Look at an extremely successful designer or illustrator and you will see a strong body of content.
We all know advertising is actually SPAM! We want value, we don’t want to look at something someone paid a price for us to see, we want to see good stuff that we choose to see. We choose to see great content, and we form great bonds with people and organizations that make great content. Forget about mailer campaigns, make something worth sharing!
2. The Best Projects Require More Than Your Hands!
The best clients I have ever had were asking me to add more than drawing. It can be a little scary, but these opportunities have all been on the back of content I have made. When you create content you show the value you can add with your head, not just your hands!
These projects are the best paying and most fun, but the only way they will trust you with this type of work, is if you prove you can do it with your own content.

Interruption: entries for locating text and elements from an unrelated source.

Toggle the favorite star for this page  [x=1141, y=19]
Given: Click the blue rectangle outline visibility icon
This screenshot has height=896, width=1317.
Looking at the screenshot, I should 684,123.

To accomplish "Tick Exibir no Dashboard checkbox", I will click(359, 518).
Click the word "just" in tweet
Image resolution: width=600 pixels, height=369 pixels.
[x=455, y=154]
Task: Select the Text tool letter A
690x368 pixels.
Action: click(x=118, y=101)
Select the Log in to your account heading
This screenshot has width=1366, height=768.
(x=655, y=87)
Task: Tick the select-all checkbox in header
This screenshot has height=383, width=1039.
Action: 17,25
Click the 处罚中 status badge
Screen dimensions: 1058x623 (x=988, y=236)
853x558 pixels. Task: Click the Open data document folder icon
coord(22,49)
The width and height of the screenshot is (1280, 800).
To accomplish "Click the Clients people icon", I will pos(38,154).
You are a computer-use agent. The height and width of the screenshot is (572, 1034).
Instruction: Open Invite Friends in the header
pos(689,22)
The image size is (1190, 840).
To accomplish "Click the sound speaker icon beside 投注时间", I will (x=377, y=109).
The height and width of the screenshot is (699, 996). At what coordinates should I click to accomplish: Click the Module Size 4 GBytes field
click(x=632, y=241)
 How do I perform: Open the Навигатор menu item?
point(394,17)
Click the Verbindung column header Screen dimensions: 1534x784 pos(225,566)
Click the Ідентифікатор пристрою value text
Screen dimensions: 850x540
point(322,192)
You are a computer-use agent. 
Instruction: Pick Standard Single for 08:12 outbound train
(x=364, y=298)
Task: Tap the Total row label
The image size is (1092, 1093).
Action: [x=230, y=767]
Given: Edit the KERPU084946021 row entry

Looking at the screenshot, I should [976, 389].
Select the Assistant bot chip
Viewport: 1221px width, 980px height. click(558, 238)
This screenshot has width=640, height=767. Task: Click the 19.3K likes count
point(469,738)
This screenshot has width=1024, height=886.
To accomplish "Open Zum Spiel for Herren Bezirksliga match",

3. Add Value To Your Community
If you are part of community of any kind, creating content is the most valuable part of your conversation. Instead of taking and critiquing the community, you are making it. This gives you authority in the conversation and appreciation. Be lavish in your giving of content, you probably owe your community a lot.
4. Learn About Yourself
When you start to make content you will notice what you enjoy, what is best received and where you feel most comfortable. When you start adding material to your style, your style develops and starts to follow your material. When you start looking inward for content you start to get to know yourself better, which develops your craft.
5. If You Don’t Want to Make Your Own Content Maybe You Need to Do Something Else…
At the end of the day, if creating content sounds like a chore, or you’ve tried and it is a chore, I can see only two conclusions: one you haven’t found the type of content you love to make or worse… you need to find something else to do with your life. If you don’t love this creative field you will not make it, and if you hate creating content you probably don’t love this field, i.e. time to take the career aptitude tests all over again!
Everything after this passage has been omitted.